Stored records:

'''

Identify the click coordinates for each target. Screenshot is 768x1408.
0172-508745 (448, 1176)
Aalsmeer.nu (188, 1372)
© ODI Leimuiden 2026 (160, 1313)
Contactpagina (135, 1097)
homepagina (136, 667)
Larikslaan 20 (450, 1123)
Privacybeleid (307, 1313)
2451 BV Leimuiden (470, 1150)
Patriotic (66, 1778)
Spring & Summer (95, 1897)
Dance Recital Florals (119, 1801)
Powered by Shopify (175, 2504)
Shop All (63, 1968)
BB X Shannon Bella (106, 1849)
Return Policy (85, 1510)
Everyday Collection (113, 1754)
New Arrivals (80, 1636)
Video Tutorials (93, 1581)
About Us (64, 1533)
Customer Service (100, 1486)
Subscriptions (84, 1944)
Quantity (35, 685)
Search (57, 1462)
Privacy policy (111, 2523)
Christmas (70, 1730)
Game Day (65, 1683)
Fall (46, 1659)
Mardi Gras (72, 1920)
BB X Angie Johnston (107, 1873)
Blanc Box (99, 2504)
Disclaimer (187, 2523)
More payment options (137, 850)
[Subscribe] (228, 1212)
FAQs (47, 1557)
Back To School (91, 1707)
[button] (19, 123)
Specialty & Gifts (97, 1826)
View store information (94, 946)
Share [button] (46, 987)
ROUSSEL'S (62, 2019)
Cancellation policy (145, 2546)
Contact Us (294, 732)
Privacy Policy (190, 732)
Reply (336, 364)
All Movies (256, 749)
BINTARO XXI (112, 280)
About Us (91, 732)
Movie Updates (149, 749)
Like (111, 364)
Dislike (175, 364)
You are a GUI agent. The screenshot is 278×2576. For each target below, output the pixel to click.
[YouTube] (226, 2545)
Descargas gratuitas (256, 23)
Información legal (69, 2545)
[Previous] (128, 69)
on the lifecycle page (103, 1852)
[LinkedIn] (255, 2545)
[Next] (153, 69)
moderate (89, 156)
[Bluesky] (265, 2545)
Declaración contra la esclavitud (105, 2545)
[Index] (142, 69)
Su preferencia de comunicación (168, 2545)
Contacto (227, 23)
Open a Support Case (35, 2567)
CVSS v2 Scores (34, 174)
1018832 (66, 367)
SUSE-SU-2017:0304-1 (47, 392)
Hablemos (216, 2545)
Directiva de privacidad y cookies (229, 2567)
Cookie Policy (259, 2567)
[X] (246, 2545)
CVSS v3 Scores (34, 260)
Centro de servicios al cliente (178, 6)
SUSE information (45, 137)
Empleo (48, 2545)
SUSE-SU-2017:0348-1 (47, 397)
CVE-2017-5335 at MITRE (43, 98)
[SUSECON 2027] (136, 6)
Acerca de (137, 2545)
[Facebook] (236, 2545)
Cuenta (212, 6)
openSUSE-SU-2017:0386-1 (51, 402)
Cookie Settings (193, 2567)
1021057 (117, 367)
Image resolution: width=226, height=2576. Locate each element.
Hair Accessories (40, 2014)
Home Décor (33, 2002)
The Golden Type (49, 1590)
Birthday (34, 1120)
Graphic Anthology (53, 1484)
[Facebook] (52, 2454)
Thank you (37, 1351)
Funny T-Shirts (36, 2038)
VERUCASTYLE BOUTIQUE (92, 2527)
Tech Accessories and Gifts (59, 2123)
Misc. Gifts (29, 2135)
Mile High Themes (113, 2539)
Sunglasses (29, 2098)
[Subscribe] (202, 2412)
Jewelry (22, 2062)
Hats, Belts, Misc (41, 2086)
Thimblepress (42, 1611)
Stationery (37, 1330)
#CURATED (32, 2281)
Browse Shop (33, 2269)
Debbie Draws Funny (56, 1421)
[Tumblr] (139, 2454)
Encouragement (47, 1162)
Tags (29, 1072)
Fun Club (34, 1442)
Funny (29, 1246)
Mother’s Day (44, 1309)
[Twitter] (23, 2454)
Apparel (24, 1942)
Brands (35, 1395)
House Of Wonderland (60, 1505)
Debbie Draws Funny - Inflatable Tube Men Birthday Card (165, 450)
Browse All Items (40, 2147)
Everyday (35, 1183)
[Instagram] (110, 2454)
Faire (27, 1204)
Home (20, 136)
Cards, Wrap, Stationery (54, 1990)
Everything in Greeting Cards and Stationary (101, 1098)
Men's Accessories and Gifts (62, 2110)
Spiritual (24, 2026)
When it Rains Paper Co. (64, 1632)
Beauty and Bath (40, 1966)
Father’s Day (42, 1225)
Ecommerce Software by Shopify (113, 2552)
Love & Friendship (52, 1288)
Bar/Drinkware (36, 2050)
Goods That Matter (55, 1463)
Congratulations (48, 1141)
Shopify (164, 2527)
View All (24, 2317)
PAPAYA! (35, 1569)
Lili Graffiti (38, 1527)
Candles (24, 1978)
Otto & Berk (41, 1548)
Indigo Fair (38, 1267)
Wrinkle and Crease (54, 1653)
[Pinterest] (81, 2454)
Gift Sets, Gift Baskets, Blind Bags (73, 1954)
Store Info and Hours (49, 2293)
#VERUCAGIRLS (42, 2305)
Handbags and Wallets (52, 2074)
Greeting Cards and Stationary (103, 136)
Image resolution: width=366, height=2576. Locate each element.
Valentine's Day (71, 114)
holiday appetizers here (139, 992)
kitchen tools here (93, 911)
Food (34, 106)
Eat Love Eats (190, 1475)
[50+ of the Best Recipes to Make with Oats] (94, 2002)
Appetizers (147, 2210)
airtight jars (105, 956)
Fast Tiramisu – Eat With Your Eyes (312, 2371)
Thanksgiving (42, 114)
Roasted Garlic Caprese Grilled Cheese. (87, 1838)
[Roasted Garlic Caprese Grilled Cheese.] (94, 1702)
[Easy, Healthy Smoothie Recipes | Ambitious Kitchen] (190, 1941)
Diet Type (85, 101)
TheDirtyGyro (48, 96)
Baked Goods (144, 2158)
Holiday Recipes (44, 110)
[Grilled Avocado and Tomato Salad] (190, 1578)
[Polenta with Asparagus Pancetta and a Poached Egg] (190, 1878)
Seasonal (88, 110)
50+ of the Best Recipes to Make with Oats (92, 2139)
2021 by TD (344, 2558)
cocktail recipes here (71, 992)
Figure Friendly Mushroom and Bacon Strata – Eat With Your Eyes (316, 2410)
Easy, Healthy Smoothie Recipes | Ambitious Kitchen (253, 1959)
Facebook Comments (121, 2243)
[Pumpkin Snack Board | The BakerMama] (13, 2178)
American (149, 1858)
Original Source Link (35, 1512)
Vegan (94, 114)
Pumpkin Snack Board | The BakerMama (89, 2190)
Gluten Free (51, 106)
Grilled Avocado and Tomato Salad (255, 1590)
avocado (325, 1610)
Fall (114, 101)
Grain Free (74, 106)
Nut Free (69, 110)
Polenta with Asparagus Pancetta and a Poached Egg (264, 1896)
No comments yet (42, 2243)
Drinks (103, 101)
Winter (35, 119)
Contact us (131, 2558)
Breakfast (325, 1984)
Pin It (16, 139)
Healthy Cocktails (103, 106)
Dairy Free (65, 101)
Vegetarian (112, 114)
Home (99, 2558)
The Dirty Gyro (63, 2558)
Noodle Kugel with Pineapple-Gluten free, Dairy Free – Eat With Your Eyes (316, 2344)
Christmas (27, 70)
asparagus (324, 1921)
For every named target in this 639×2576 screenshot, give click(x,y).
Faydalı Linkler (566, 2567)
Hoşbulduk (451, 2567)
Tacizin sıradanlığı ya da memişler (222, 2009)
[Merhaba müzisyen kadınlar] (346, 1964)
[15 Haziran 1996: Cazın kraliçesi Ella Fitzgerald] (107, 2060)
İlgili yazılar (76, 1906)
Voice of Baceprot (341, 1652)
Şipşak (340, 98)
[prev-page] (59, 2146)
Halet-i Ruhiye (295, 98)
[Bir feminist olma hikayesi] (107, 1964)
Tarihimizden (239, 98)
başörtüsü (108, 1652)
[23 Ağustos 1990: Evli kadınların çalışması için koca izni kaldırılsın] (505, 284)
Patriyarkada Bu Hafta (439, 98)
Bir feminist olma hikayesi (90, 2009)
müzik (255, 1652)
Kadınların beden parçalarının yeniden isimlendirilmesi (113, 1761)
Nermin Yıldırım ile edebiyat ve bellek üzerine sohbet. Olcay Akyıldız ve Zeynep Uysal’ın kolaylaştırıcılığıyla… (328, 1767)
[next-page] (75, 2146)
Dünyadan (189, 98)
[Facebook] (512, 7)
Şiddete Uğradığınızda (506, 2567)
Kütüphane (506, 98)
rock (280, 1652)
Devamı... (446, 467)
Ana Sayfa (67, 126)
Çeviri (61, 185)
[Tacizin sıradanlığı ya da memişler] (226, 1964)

'''

→ WHAT TO PRODUCE: Within the data above, the lines from the one with "Everything in Greeting" to the one with "Valentine's Day (71, 114)" must be repeated exactly; no other line belongs in the answer.

→ SOLUTION TO THIS PROBLEM:
Everything in Greeting Cards and Stationary (101, 1098)
Men's Accessories and Gifts (62, 2110)
Spiritual (24, 2026)
When it Rains Paper Co. (64, 1632)
Beauty and Bath (40, 1966)
Father’s Day (42, 1225)
Ecommerce Software by Shopify (113, 2552)
Love & Friendship (52, 1288)
Bar/Drinkware (36, 2050)
Goods That Matter (55, 1463)
Congratulations (48, 1141)
Shopify (164, 2527)
View All (24, 2317)
PAPAYA! (35, 1569)
Lili Graffiti (38, 1527)
Candles (24, 1978)
Otto & Berk (41, 1548)
Indigo Fair (38, 1267)
Wrinkle and Crease (54, 1653)
[Pinterest] (81, 2454)
Gift Sets, Gift Baskets, Blind Bags (73, 1954)
Store Info and Hours (49, 2293)
#VERUCAGIRLS (42, 2305)
Handbags and Wallets (52, 2074)
Greeting Cards and Stationary (103, 136)
Image resolution: width=366, height=2576. Locate each element.
Valentine's Day (71, 114)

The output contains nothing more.